**TASK TO COMPLETE:**
Rewrite the items below, replacing "battery level indicator" with "battery icon" and keeping everything else the same. Leave the pictures out.

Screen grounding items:

════════════════

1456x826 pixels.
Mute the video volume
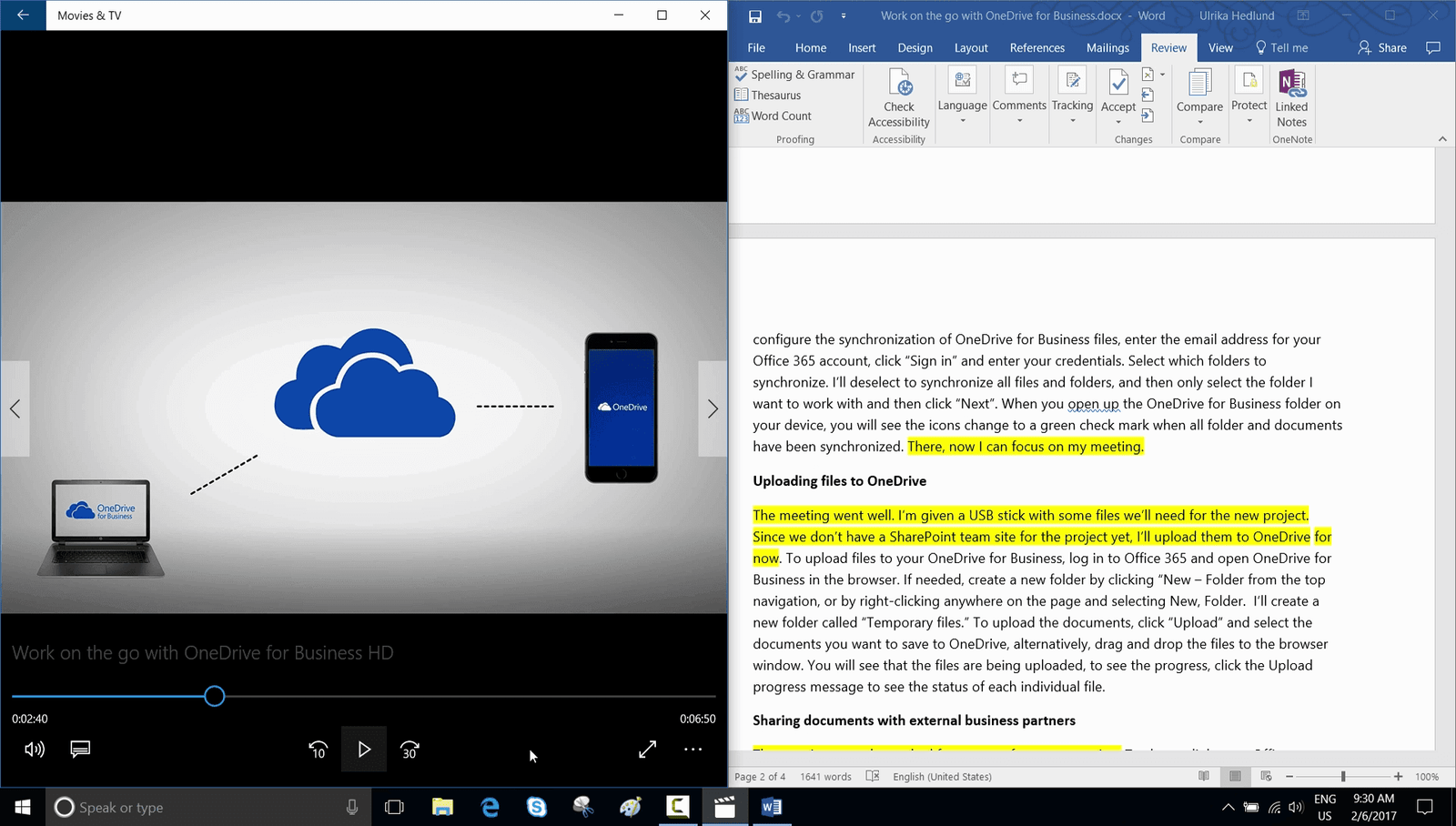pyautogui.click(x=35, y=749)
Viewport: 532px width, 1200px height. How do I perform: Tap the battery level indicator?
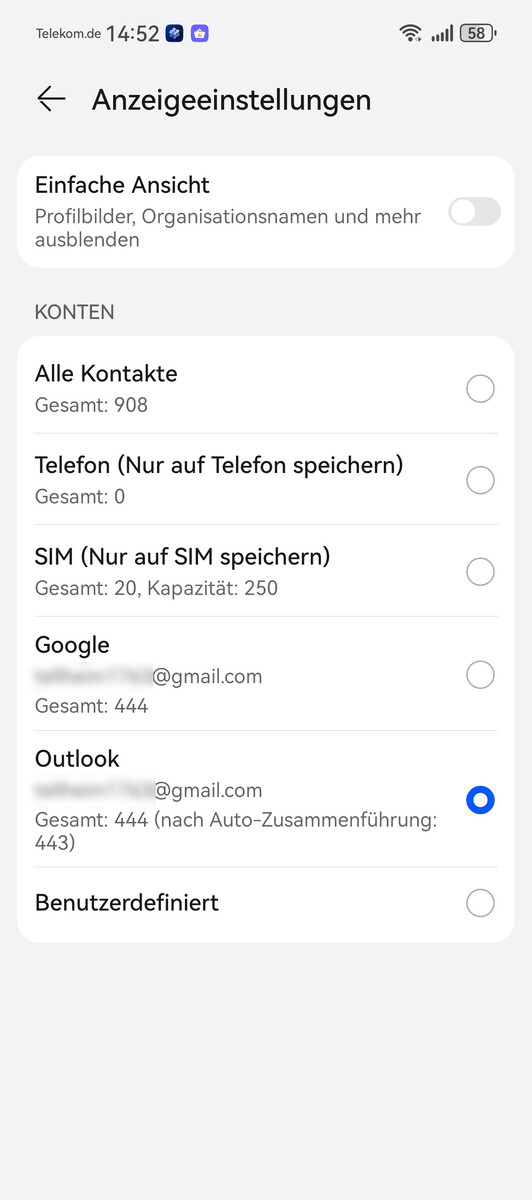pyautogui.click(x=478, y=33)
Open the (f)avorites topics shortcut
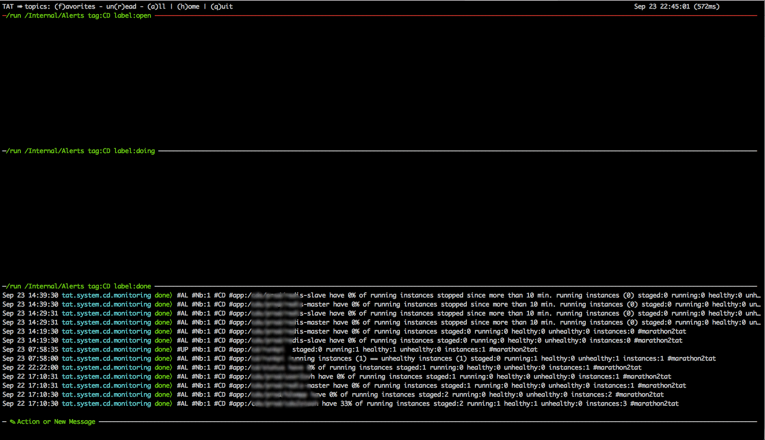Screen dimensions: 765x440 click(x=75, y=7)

════════════════

**ANSWER:**
1456x826 pixels.
Mute the video volume
pyautogui.click(x=35, y=749)
Viewport: 532px width, 1200px height. How do I perform: Tap the battery icon?
pyautogui.click(x=478, y=33)
Open the (f)avorites topics shortcut
Screen dimensions: 765x440 click(x=75, y=7)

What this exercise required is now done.